The Michigan Trauma Quality Improvement Program, or MTQIP, is a statewide quality improvement collaborative focused on improving trauma care, outcomes, and data-driven performance across participating Michigan trauma centers.
MTQIP is seeking a Clinical Registry Data Architect to support clinical registry data infrastructure, report exports, data pipelines, automation, and program-wide technical data needs. This position will play a key role in maintaining and improving SQL-based report exports from registry platforms, including Snowflake Reader, and supporting the development of streamlined workflows for data submission, validation, reporting, and analysis. In addition, MTQIP is looking to develop extracts from electronic medical record such as EPIC Clarity, and proficiency in data science concepts such as Large Language Models (LLM).
This role is well suited for a data professional who enjoys working at the intersection of healthcare, technology, quality improvement, and applied data engineering. The ideal candidate will be comfortable working with complex clinical data, translating registry and measure specifications into technical logic, writing and maintaining SQL, supporting data quality checks, and collaborating with clinical, operational, and technical stakeholders.

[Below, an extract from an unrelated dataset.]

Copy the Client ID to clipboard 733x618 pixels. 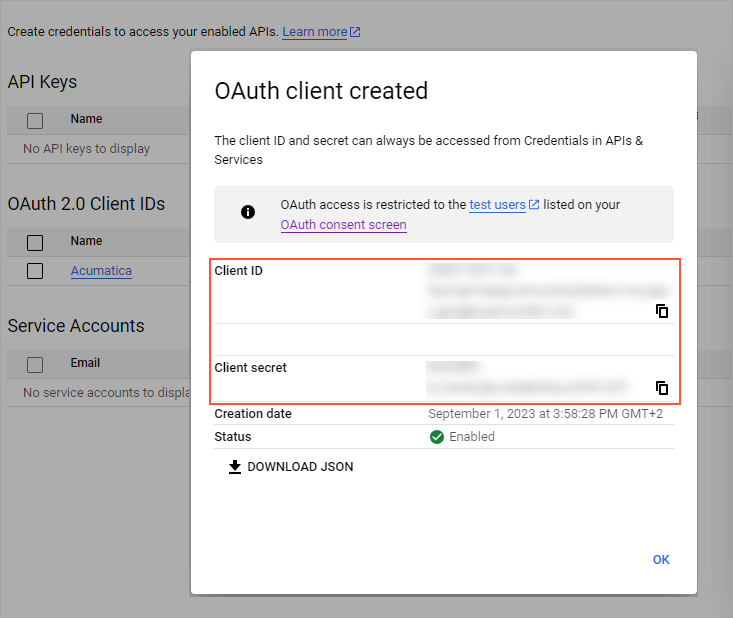click(661, 311)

This position will support MTQIP's clinical registry reporting needs, including report exports from vendor systems, data transformation processes, automation, data validation, ad hoc data and technical projects, and potential future data extraction from electronic health record systems such as Epic. The person in this role will work closely with MTQIP leadership, program managers, analysts, clinicians, participating hospitals, registry vendors, and institutional technical teams.
A typical week may include SQL development, Snowflake query development, data pipeline maintenance, troubleshooting registry export logic, documenting technical specifications, validating data quality, supporting automation, responding to ad hoc technical data requests, participating in stakeholder meetings, and helping translate clinical measure logic into reliable, reproducible data processes.